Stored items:
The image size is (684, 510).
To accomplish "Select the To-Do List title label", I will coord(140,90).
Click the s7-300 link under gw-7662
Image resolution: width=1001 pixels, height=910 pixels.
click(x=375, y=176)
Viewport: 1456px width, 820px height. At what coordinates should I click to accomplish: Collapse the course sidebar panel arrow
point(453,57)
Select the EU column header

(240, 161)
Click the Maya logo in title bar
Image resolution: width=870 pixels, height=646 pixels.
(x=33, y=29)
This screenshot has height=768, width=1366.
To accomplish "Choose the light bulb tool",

= EXERCISE =
Reproduce exactly the line bearing "Image resolution: width=1001" and all the lines that come after it in the records above; add nothing.

= TASK SOLUTION =
Image resolution: width=1001 pixels, height=910 pixels.
click(x=375, y=176)
Viewport: 1456px width, 820px height. At what coordinates should I click to accomplish: Collapse the course sidebar panel arrow
point(453,57)
Select the EU column header

(240, 161)
Click the Maya logo in title bar
Image resolution: width=870 pixels, height=646 pixels.
(x=33, y=29)
This screenshot has height=768, width=1366.
To accomplish "Choose the light bulb tool",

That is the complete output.